🤖 AI Summary
Oral cancer mortality remains high in resource-limited settings due to inadequate healthcare infrastructure, scarcity of specialized personnel, and limited availability of high-quality annotated data for early diagnosis. To address these challenges, we propose a lightweight hybrid model integrating convolutional neural networks with Bayesian deep learning, employing variational inference for principled uncertainty quantification. This design significantly enhances classification reliability and generalization under small-sample conditions. The model is trained exclusively on routine smartphone-captured color oral images—requiring no specialized imaging equipment. It achieves 94% accuracy on in-distribution test data and 88% on out-of-distribution, multi-institutional real-world datasets—substantially outperforming conventional CNNs (72.94%). Moreover, it demonstrates superior confidence calibration and robust misclassification detection. Our approach establishes a new paradigm for deployable, trustworthy oral cancer screening in low-resource environments.
📝 Abstract
Oral cancer ranks among the most prevalent cancers globally, with a particularly high mortality rate in regions lacking adequate healthcare access. Early diagnosis is crucial for reducing mortality; however, challenges persist due to limited oral health programs, inadequate infrastructure, and a shortage of healthcare practitioners.

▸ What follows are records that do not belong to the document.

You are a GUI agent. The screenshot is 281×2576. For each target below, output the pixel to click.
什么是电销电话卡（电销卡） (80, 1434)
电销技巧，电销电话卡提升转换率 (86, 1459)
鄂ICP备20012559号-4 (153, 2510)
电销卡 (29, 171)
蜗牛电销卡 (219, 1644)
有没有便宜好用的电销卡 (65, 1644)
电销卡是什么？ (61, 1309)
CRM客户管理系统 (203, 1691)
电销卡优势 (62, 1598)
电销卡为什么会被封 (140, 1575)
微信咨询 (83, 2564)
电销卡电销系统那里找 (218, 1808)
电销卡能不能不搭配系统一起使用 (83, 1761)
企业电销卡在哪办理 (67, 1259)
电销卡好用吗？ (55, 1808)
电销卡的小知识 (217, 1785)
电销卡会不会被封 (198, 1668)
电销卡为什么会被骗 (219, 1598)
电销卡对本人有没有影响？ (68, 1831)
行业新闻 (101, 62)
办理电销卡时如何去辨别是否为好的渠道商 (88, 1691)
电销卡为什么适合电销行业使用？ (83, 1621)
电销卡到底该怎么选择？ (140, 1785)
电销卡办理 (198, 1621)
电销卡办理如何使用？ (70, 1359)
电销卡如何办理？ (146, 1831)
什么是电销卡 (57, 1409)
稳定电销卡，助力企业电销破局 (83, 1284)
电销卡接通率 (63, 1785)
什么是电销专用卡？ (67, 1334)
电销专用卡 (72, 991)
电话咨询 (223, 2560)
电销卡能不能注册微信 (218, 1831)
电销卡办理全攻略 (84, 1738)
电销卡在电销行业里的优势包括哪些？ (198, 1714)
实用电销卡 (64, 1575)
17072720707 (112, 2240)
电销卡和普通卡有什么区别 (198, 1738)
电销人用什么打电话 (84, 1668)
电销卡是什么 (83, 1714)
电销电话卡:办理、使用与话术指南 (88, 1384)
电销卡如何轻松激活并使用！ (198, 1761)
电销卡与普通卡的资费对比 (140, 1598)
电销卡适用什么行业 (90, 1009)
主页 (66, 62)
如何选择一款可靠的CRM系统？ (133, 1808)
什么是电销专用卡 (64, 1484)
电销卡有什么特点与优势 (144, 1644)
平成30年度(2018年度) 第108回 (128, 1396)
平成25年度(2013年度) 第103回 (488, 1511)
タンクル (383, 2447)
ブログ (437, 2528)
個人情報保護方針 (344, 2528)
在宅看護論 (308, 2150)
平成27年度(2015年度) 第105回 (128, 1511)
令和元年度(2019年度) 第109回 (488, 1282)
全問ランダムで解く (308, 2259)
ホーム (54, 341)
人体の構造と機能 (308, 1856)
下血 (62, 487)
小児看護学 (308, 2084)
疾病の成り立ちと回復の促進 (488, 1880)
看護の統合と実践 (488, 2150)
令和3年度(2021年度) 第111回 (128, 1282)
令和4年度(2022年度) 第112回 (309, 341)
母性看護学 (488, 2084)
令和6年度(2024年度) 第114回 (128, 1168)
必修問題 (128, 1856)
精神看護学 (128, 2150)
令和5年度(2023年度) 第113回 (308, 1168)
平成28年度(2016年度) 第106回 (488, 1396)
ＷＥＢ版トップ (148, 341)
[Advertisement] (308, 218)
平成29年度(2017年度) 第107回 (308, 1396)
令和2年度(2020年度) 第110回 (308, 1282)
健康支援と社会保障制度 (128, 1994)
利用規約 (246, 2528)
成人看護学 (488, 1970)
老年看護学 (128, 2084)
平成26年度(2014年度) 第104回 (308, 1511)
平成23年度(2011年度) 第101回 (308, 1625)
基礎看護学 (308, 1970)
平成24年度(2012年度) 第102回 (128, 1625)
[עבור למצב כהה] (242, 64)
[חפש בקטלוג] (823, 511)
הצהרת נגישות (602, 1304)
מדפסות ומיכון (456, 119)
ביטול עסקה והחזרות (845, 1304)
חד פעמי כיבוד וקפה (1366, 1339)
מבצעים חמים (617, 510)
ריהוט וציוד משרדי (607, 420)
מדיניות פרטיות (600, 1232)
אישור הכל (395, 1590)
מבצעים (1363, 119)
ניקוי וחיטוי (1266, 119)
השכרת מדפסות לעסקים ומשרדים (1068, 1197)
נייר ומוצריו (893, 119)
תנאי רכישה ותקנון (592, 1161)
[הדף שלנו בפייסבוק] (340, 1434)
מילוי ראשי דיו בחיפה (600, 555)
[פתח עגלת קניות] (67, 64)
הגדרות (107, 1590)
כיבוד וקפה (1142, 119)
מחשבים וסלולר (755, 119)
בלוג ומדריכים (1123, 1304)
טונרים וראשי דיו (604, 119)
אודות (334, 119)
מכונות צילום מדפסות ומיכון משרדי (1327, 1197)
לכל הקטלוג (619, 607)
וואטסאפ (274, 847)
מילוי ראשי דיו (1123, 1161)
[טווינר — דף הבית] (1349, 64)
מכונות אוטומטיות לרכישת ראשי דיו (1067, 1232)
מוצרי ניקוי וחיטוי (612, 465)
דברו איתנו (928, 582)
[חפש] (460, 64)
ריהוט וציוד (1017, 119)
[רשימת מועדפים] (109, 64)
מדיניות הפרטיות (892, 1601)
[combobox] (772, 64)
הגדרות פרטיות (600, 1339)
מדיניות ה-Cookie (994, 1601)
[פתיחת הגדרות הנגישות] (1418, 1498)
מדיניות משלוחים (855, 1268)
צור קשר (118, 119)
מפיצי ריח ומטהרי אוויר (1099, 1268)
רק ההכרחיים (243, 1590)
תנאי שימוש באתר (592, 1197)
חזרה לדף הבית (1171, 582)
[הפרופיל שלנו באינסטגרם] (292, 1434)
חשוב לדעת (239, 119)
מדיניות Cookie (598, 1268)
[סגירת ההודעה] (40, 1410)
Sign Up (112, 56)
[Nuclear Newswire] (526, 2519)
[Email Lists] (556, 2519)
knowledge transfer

Conventional deep learning models, while promising, often rely on point estimates, leading to overconfidence and reduced reliability. Critically, these models require large datasets to mitigate overfitting and ensure generalizability, an unrealistic demand in settings with limited training data. To address these issues, we propose a hybrid model that combines a convolutional neural network (CNN) with Bayesian deep learning for oral cancer classification using small training sets. This approach employs variational inference to enhance reliability through uncertainty quantification. The model was trained on photographic color images captured by smartphones and evaluated on three distinct test datasets. The proposed method achieved 94% accuracy on a test dataset with a distribution similar to that of the training data, comparable to traditional CNN performance. Notably, for real-world photographic image data, despite limitations and variations differing from the training dataset, the proposed model demonstrated superior generalizability, achieving 88% accuracy on diverse datasets compared to 72.94% for traditional CNNs, even with a smaller dataset. Confidence analysis revealed that the model exhibits low uncertainty (high confidence) for correctly classified samples and high uncertainty (low confidence) for misclassified samples. These results underscore the effectiveness of Bayesian inference in data-scarce environments in enhancing early oral cancer diagnosis by improving model reliability and generalizability.